Since Leo is no longer with us (and that was a good thing since he was so mean) we had room for another rooster. And so we did another rescue. He lost his partner by an eagle and was very lonely so we took him in. Right away we knew he was going to be a very gentle guy and he took to the two new hens we also rescued. He does his rooster "duty" with the 5 Astrolorps but really likes the two Red Stars. One especially he took to, so we named him Romeo and his mate Juliet. The previous owners clipped his wings and did a terrible job so he can't even get up on a perch unless it's very low so sleeps with his new mate on the floor in a hay pile. She always got up on the highest perch until she started running with him. Don't know what he is, but he is pretty I think. However he has the strangest comb I have ever seen. Looks like a flower to me. 

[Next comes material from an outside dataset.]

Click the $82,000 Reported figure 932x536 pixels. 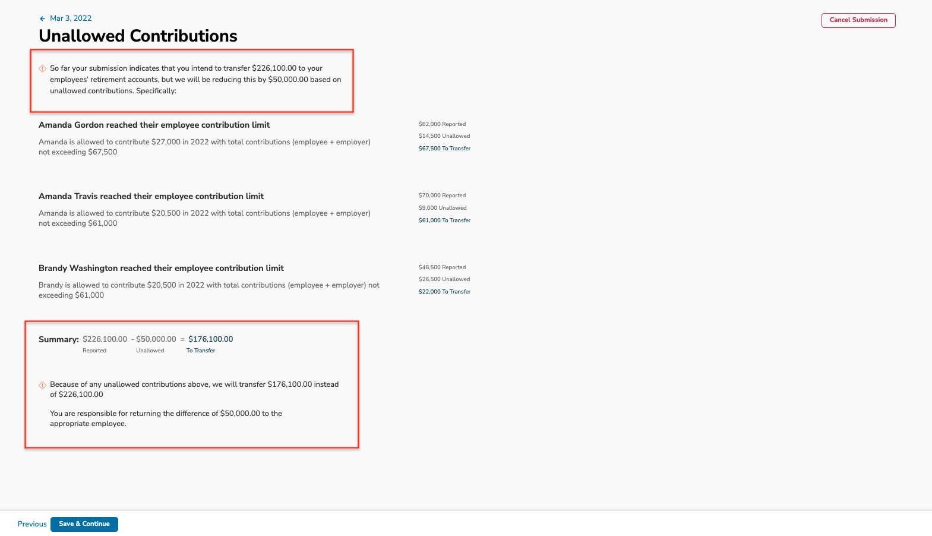(x=443, y=124)
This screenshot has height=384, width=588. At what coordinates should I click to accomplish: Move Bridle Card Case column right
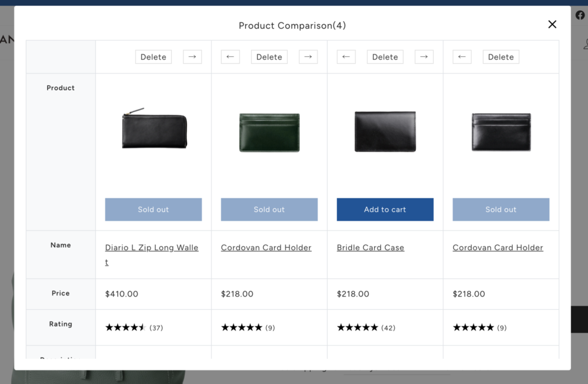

Here is a picture of him....can you tell by this what kind he is?


----------



## catlady6200 (Sep 6, 2012)

Maybe you could tell better in this picture.


----------



## 7chicks (Jun 29, 2012)

He has a rose comb. Don't know the breed but someone on here will. Romeo sounds like a real sweetheart.


----------



## Jim (Sep 26, 2012)

Looks like my Americana roo, other than the yellow legs.


----------



## Jim (Sep 26, 2012)

This is our Americana roo.


----------



## catlady6200 (Sep 6, 2012)

Pretty roo Jim. However the comb is not like Romeo's. The lady who had him tried to pass him off as half Road Island Red, but he isn't even close to that. Took him anyway even though I thought it would be great to have another Road Island. Don't know what breed would have that kind of comb.


----------



## Jim (Sep 26, 2012)

His comb is bigger now, still not as big as the one you posted, but he is about 22 weeks old now, was about 18 weeks old in this pic. Good luck.


----------



## piglett (Jun 21, 2012)

catlady6200 said:


> Pretty roo Jim. However the comb is not like Romeo's. The lady who had him tried to pass him off as half Road Island Red, but he isn't even close to that. Took him anyway even though I thought it would be great to have another Road Island. Don't know what breed would have that kind of comb.


he 1/2 way looks like a RiR so maybe he is mixed with something
either way a good looking boy you have there


----------